By selecting the proper App and Games setting, you may also limit access to most social networking applications. “10 and up” and “younger” are two possibilities. However, the webpages for those platforms will still appear in the device’s web browser.
Users using iPhones should know:
The Content & Privacy Restrictions page in the Screen Time settings menu has a variety of privacy options, such as turning off a phone’s location services and limiting the access specific applications have to your child’s location.
You can also use those settings to block applications from seeing your child’s photographs on the phone, restrict the usage of the device’s microphone, and prevent fitness trackers and other services from sharing your child’s data through Bluetooth.

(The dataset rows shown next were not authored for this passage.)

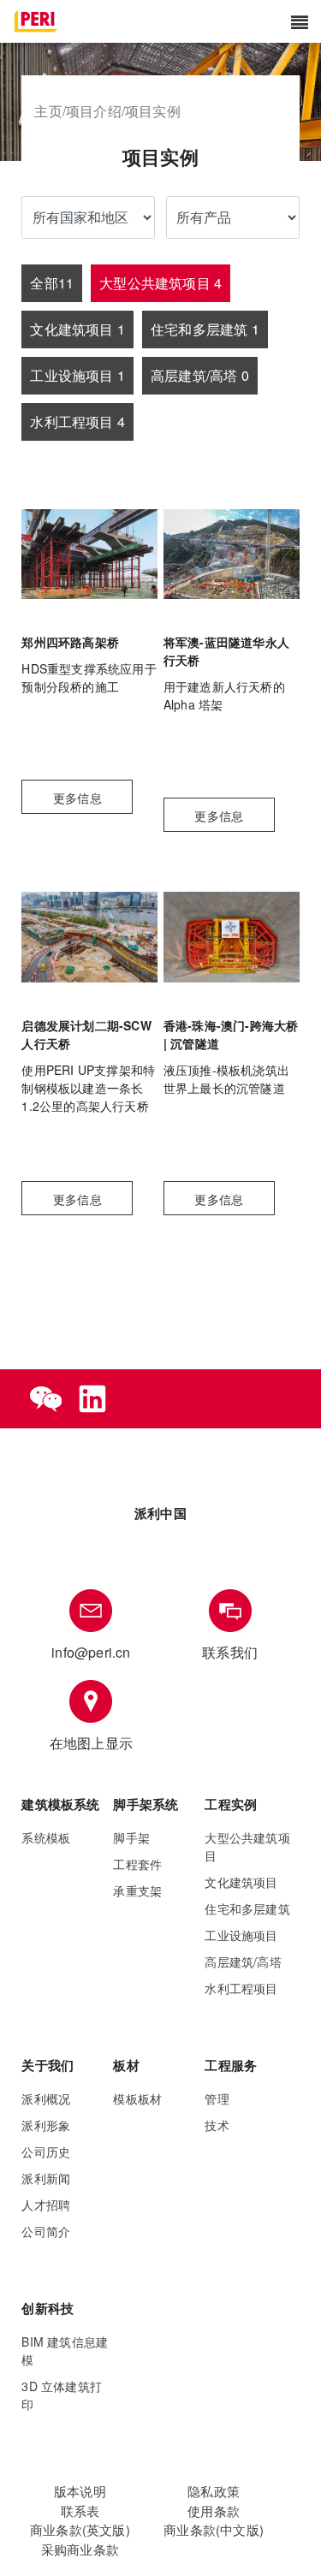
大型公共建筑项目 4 (160, 283)
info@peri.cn (90, 1652)
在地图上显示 (91, 1743)
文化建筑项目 (241, 1881)
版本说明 (80, 2491)
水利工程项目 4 (77, 421)
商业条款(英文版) (80, 2529)
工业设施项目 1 (77, 375)
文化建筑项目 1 (77, 329)
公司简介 (45, 2231)
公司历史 (45, 2151)
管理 (217, 2098)
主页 (48, 111)
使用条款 (213, 2511)
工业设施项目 (241, 1935)
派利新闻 (45, 2178)
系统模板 (45, 1837)
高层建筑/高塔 (243, 1961)
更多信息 (77, 797)
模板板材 (137, 2098)
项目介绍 (94, 111)
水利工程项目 (241, 1988)
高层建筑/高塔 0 (200, 375)
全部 (52, 283)
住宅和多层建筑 (247, 1908)
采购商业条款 (80, 2549)
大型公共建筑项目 (247, 1846)
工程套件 (137, 1864)
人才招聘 (45, 2204)
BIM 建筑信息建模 (64, 2350)
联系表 (80, 2511)
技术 (217, 2125)
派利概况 (45, 2098)
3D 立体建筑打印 (61, 2395)
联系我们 (230, 1652)
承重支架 (137, 1890)
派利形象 (45, 2125)
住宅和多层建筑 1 (205, 329)
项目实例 (153, 111)
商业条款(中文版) (213, 2529)
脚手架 (131, 1837)
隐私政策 (213, 2491)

Allowing your children to have smartphones is a wonderful idea, but you must ensure that they are protected from the various cyber hazards that lie on the internet. While browsing the internet on their phones, some children unintentionally come across pornographic sites, while others are approached by sexual predators. You can keep your children safe online if you understand how to set parental controls on their phones. Most parents are in a difficult situation since they don’t want their children to come across adult, abusive, or violent stuff on the internet. They also can’t prohibit children from using their cellphones to browse social media, YouTube, or play games. While it is becoming increasingly difficult for parents to protect their children from being addicted to their cell phones, the methods listed above can help keep your children safe from hazardous content on their Android phones.